SOURCE DATA Block Start
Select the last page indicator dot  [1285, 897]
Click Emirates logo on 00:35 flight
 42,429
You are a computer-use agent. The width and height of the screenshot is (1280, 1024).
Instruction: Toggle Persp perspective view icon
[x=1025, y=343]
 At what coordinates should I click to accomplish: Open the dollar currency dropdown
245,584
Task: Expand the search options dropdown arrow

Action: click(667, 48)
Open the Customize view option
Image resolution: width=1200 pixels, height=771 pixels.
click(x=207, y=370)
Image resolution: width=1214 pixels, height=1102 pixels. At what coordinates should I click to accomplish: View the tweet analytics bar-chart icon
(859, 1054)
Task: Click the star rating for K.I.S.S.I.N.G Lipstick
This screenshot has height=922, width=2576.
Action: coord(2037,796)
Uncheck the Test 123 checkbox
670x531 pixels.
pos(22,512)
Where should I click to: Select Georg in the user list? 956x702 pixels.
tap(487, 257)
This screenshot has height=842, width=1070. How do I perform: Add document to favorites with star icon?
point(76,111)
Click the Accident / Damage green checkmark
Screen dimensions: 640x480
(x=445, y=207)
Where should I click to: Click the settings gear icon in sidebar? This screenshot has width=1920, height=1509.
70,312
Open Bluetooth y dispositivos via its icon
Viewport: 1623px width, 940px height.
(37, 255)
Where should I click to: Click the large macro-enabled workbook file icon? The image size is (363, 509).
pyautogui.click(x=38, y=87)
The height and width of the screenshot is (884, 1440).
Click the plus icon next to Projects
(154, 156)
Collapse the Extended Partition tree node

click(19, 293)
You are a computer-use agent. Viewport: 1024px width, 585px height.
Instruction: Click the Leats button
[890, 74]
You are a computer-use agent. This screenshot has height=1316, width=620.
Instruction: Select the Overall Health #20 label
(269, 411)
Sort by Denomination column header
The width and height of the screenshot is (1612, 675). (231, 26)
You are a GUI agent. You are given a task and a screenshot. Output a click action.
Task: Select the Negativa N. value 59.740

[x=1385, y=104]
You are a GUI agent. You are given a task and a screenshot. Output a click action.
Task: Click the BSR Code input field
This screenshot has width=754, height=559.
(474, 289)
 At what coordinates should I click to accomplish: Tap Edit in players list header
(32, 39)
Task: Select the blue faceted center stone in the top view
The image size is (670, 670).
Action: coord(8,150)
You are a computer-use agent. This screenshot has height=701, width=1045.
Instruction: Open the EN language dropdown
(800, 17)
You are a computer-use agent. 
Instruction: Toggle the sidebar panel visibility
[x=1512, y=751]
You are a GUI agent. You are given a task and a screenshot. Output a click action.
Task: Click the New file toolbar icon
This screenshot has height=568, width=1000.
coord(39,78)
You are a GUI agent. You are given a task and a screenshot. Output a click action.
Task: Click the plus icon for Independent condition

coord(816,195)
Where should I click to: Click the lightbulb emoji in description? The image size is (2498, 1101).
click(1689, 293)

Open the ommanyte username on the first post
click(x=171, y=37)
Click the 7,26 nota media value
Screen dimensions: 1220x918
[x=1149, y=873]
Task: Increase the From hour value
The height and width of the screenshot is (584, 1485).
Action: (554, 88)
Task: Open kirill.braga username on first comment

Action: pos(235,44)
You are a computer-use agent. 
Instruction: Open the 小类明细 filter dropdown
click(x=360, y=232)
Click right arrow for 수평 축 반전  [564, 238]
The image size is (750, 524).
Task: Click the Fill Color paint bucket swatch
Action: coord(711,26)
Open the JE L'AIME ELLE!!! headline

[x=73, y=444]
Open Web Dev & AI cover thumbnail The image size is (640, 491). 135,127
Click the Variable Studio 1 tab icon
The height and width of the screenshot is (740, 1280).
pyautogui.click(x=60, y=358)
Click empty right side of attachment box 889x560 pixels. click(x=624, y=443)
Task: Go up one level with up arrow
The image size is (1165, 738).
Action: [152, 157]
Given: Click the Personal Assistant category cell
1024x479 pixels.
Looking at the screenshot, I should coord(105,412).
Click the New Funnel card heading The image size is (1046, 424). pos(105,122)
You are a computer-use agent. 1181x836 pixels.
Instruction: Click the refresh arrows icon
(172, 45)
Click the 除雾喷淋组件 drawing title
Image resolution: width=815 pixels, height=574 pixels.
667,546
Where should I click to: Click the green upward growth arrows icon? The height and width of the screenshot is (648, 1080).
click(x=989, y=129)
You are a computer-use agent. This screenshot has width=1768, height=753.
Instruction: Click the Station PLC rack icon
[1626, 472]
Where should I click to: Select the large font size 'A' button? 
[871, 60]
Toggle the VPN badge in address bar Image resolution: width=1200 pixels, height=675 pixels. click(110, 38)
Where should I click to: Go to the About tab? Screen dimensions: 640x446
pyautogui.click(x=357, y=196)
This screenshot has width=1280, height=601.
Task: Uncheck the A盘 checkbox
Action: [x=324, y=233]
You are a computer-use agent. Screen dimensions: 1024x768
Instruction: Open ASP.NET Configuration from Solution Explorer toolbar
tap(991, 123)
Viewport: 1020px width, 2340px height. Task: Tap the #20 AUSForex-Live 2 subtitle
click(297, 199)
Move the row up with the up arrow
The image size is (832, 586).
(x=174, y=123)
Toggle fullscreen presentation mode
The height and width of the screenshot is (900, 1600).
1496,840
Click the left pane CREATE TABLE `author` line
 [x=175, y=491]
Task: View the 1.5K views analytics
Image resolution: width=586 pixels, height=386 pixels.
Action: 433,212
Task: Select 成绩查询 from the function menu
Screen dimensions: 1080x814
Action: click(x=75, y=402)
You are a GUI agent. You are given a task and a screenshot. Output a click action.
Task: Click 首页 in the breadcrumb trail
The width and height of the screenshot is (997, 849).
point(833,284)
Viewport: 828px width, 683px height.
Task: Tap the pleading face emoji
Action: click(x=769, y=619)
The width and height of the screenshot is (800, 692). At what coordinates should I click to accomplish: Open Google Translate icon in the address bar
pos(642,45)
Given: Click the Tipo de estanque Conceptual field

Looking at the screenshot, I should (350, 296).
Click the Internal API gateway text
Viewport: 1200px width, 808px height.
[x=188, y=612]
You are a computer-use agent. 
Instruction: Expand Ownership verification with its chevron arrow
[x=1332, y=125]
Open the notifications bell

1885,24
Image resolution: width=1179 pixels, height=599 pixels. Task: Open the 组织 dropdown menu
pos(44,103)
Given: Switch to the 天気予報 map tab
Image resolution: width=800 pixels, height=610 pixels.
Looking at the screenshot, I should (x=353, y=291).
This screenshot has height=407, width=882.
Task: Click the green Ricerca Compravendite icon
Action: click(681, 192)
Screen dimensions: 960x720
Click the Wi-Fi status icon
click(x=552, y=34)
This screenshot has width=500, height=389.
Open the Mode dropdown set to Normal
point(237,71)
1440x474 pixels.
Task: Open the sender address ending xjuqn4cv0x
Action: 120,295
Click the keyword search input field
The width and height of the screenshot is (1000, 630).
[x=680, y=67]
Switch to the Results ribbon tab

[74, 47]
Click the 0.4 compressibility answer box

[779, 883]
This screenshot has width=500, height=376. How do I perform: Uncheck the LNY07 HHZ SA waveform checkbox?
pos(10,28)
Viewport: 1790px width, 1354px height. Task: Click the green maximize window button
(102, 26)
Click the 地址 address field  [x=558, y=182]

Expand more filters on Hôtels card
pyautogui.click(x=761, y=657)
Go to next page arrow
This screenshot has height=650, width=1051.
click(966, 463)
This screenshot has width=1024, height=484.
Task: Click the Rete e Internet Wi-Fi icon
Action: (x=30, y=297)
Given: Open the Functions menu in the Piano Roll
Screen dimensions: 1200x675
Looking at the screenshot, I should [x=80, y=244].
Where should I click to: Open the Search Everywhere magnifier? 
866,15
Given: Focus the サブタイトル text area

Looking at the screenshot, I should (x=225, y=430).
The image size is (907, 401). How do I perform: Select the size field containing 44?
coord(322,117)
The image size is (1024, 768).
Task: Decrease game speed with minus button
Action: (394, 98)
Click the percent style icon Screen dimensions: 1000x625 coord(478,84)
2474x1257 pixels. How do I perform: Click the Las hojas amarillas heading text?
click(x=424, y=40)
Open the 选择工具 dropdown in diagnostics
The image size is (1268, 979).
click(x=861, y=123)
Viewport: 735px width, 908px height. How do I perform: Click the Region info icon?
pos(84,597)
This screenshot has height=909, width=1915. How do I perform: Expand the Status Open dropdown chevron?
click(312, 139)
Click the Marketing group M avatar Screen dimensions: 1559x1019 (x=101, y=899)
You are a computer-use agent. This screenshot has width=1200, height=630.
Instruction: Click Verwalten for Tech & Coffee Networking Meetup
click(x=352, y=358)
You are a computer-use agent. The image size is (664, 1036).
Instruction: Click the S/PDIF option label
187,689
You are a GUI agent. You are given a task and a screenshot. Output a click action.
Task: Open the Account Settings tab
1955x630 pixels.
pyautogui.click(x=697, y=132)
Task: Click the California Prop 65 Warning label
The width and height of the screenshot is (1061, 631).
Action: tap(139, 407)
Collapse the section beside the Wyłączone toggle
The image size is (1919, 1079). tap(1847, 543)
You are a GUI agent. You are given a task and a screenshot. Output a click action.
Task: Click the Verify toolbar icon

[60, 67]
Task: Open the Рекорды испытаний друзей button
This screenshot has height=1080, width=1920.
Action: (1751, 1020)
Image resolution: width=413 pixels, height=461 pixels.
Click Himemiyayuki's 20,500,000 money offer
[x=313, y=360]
SOURCE DATA Block End
TASK GOAL:
For each line in the entries that holds "computer", return that line.

SOLUTION:
You are a computer-use agent. The width and height of the screenshot is (1280, 1024).
You are a computer-use agent. Viewport: 1024px width, 585px height.
You are a computer-use agent. This screenshot has height=1316, width=620.
You are a computer-use agent. This screenshot has height=701, width=1045.
You are a computer-use agent. 
You are a computer-use agent. 
You are a computer-use agent. 1181x836 pixels.
You are a computer-use agent. This screenshot has width=1768, height=753.
You are a computer-use agent. Screen dimensions: 1024x768
You are a computer-use agent. 
You are a computer-use agent. This screenshot has width=1200, height=630.
You are a computer-use agent. The image size is (664, 1036).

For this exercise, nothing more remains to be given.